Migrating from AWS to Edge
How to migrate your infrastructure from AWS to Edge Network: DNS, storage, CDN, and compute — with zero egress fees and simpler pricing.
Why migrate?
Edge offers several practical advantages over AWS for many workloads:
- Zero egress fees — No charges for data leaving the network. AWS egress costs can add up quickly; Edge does not charge for egress.
- Simpler pricing — Flat, predictable rates for CDN, compute, storage, and DNS. No region-specific pricing tables or surprise billing.
- No vendor lock-in — Standard protocols (S3-compatible storage, HTTP origins). Move data in and out without proprietary APIs.
- Better performance in many regions — 2,200+ edge locations mean users often get lower latency than routing through AWS regions.
Planning your migration
Map your current AWS usage to Edge equivalents:
- EC2 → Edge Compute (VMs)
- CloudFront → Edge CDN
- Route 53 → Edge DNS
- S3 → Edge Storage (S3-compatible API)
Assess which services you actually use. Many workloads only need CDN and storage; compute migration is more involved. Start with the lowest-risk components — typically DNS and CDN — then move storage and compute.
Step-by-step migration
1. Set up your Edge account
Create an account at edge.network, install the CLI, and configure your API key. See the First Deployment guide for setup.

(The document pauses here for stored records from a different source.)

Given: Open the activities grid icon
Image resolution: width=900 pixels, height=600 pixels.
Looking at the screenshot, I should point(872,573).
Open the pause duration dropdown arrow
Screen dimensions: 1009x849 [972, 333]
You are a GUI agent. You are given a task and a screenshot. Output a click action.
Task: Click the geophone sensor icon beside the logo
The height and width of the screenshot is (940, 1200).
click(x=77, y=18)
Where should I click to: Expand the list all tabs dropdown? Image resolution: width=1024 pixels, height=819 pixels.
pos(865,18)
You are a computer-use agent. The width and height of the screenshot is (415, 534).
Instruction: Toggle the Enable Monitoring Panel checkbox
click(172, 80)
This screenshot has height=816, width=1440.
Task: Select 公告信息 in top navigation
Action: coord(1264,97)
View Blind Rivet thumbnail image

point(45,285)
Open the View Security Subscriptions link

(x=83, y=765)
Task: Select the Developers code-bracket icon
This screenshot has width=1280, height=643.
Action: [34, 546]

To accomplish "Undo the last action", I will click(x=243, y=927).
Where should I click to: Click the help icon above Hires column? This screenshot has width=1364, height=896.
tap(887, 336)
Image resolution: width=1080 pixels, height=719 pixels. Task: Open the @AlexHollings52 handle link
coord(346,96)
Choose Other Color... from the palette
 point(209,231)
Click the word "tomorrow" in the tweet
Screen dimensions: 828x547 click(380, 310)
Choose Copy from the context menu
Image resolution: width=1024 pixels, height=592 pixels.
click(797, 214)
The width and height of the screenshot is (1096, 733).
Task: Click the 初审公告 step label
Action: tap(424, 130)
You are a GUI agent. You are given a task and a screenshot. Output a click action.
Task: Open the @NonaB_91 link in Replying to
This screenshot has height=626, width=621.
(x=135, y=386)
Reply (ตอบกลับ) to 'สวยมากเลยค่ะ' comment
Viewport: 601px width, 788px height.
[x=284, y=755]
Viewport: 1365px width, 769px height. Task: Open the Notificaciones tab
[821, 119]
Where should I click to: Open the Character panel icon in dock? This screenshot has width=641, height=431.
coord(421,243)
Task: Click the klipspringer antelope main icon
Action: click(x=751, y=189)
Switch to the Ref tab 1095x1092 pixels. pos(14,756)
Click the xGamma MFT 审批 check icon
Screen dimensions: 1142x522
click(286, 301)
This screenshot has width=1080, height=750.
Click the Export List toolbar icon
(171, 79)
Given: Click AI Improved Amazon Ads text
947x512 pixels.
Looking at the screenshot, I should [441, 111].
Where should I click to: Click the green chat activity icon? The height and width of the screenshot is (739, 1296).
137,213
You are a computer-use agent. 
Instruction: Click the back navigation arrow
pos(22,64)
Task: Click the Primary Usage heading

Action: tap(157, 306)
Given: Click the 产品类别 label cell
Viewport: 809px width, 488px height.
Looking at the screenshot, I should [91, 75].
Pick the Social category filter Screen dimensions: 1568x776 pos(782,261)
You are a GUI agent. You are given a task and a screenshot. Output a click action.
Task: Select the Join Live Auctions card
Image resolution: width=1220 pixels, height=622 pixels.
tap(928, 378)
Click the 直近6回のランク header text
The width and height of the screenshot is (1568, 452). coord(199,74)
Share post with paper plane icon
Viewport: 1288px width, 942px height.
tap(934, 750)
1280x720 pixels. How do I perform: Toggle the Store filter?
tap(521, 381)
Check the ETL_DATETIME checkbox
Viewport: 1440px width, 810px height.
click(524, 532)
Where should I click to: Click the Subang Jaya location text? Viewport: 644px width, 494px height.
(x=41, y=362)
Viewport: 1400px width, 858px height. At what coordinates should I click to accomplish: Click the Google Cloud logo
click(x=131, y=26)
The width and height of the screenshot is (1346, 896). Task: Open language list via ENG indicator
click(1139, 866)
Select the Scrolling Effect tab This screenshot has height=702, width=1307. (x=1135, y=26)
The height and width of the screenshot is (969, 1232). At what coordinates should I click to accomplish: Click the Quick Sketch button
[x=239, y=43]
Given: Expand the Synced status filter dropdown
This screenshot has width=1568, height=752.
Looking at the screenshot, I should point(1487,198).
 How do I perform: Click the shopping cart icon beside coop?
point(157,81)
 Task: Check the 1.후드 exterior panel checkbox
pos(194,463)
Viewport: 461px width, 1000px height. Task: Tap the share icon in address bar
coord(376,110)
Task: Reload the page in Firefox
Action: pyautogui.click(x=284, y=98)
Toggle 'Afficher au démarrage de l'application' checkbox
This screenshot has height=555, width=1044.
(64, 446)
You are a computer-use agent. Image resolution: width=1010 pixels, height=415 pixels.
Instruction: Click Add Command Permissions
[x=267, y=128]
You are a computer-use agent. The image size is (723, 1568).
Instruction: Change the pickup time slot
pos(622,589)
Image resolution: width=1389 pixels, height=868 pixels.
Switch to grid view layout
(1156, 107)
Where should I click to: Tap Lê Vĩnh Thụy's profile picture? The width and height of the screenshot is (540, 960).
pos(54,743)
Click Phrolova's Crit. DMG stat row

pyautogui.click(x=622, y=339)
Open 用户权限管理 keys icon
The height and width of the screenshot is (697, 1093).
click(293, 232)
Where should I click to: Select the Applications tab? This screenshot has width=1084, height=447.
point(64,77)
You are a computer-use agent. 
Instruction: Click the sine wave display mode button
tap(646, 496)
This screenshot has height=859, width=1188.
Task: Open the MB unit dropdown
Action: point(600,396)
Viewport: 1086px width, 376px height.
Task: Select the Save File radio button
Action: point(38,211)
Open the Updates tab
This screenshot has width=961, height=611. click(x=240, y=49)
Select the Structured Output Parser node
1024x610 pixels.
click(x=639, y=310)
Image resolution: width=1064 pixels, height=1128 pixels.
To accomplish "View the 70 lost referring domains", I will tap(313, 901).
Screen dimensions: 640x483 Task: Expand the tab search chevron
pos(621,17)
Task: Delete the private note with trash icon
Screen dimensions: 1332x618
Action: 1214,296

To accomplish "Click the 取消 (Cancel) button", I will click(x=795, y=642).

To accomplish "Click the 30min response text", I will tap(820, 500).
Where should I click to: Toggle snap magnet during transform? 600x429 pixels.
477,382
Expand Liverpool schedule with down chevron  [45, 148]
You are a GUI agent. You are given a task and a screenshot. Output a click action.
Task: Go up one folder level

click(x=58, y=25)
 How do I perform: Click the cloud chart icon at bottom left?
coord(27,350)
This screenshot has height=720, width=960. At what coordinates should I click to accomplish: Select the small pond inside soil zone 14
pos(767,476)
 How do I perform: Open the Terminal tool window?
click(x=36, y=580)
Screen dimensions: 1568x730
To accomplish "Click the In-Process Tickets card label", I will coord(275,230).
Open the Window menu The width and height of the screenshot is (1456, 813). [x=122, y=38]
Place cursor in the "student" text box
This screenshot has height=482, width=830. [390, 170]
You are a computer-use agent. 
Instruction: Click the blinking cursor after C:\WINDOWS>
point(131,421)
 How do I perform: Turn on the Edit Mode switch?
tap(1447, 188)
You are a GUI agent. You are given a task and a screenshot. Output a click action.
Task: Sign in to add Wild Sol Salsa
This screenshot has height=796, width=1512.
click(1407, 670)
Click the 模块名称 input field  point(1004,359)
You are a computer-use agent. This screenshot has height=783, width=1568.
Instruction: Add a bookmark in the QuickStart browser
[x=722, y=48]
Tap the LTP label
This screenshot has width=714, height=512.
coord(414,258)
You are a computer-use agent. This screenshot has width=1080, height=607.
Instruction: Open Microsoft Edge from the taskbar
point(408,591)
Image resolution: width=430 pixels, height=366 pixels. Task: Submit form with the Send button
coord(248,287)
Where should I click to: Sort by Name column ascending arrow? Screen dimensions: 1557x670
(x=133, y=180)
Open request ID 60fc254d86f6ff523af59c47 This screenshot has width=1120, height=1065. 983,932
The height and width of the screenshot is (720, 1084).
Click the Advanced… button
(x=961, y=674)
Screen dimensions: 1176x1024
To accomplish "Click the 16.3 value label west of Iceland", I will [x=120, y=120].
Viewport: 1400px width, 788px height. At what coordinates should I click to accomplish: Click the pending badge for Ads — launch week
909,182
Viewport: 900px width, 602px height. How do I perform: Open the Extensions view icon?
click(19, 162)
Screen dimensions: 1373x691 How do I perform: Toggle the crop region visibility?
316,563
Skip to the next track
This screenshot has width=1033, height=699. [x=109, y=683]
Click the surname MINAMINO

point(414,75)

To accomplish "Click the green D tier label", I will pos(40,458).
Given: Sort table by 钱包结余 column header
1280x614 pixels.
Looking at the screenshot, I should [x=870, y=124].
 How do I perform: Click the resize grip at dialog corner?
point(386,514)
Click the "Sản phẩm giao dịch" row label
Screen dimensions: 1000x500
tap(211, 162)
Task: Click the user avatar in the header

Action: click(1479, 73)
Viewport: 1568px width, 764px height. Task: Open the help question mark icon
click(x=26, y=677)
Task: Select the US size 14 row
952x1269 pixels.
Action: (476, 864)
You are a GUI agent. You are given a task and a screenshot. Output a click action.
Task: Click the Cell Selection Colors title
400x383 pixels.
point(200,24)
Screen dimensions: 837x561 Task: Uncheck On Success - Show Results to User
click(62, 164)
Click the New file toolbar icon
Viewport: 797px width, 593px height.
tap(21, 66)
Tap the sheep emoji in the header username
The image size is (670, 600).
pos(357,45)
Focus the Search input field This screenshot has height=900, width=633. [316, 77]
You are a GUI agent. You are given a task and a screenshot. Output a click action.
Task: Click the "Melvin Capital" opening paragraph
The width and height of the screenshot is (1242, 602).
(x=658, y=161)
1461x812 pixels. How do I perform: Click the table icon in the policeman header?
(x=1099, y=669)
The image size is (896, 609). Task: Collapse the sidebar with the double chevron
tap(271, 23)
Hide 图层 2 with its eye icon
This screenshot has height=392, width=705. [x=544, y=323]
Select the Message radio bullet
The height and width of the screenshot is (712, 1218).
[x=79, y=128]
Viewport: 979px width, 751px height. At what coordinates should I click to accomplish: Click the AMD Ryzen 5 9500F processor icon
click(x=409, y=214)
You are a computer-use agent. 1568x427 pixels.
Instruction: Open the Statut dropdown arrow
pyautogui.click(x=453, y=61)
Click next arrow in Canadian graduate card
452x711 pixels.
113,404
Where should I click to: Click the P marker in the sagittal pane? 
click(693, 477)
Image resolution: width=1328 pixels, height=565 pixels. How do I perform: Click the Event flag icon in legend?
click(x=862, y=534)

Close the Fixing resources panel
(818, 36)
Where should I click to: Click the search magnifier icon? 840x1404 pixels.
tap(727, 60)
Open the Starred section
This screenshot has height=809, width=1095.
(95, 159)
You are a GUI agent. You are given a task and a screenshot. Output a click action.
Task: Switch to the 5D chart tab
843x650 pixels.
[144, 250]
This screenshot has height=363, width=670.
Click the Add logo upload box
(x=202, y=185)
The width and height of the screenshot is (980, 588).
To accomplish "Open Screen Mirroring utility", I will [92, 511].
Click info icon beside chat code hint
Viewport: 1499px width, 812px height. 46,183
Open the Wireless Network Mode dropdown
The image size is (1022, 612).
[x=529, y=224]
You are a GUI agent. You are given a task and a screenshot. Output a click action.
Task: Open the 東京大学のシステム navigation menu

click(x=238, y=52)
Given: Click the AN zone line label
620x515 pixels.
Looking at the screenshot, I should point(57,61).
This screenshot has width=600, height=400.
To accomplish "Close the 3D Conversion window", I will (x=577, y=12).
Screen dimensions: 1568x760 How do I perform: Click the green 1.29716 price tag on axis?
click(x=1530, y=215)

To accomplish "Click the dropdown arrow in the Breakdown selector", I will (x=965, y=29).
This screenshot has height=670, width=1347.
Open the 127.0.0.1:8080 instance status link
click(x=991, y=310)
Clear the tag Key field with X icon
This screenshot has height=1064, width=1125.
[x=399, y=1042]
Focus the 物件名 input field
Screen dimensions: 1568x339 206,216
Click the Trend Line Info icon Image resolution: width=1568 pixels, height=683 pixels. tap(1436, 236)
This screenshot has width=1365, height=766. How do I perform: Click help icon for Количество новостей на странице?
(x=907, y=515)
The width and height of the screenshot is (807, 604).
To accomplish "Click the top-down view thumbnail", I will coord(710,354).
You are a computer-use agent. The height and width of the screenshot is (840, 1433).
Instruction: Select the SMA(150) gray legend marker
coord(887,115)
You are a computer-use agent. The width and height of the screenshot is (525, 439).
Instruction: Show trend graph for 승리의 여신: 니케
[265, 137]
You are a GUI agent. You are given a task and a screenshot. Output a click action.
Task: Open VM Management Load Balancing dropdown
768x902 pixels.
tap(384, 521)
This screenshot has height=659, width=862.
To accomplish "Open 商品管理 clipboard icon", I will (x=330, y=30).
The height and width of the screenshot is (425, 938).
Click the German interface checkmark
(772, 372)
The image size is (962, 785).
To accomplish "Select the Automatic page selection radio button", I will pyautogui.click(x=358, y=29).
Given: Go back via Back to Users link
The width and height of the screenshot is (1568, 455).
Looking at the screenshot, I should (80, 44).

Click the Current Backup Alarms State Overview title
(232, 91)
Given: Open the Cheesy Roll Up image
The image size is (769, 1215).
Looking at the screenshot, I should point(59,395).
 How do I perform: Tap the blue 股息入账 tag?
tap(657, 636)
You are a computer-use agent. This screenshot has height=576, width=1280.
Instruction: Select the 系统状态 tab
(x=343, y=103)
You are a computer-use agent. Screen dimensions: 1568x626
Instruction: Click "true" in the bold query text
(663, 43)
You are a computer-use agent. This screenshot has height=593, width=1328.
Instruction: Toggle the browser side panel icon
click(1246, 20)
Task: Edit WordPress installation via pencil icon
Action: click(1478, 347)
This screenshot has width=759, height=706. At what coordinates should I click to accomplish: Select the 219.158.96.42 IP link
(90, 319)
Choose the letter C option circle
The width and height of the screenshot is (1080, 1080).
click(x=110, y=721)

2. Migrate DNS first (lowest risk)
Create your zone in Edge DNS and replicate your records from Route 53. Lower TTLs 24–48 hours before cutover to minimise propagation delay. Switch nameservers when ready. DNS cutover is reversible — you can point back to Route 53 if needed.
3. Move storage
Edge Storage is S3-compatible. Use the AWS CLI with --endpoint-url
to sync buckets:
aws s3 sync s3://your-aws-bucket s3://your-edge-bucket \
--endpoint-url https://storage.edge.network Update your application to use the Edge Storage endpoint. If your app already uses the S3 API, change the endpoint and credentials; the code stays the same.
4. Set up CDN
Create an Edge CDN deployment pointing to your existing origin (AWS or elsewhere). Add your domain, configure SSL, and test. You can run CDN in front of AWS origin initially — a useful hybrid step — then switch the origin to Edge Storage or an Edge VM once ready.
5. Migrate compute last (most complex)
Spin up Edge VMs, migrate your application code and data, configure networking, and test. Use load balancing or multiple VMs if you need redundancy. Cut over traffic gradually — e.g. by shifting a percentage of users or a subset of regions.
Cost comparison and what's different
Edge pricing is straightforward: no egress fees, no region-specific multipliers, no IAM complexity. You pay for usage (GB stored, requests served, compute hours) at flat rates. Compare your AWS bill — especially egress and data transfer — against Edge's pricing page.
What's simpler: No IAM policies, no VPC configuration, no region-specific pricing. Deploy and scale without wrestling with AWS's organisational layers.
What Edge doesn't have... yet
Honesty matters. Edge does not yet offer everything AWS does:
- Lambda / serverless — Not available. Use Edge VMs for compute-heavy or long-running workloads.
- Managed databases — No RDS equivalent. Run your own database on a VM, or use an external managed service.
- IAM policies — Permission model is simpler; fine-grained IAM is not available.
If your stack depends on Lambda, RDS, or complex IAM, a full migration may not be viable today. Consider a hybrid approach: use Edge for CDN, storage, and DNS; keep AWS for serverless or managed databases until Edge expands its offerings.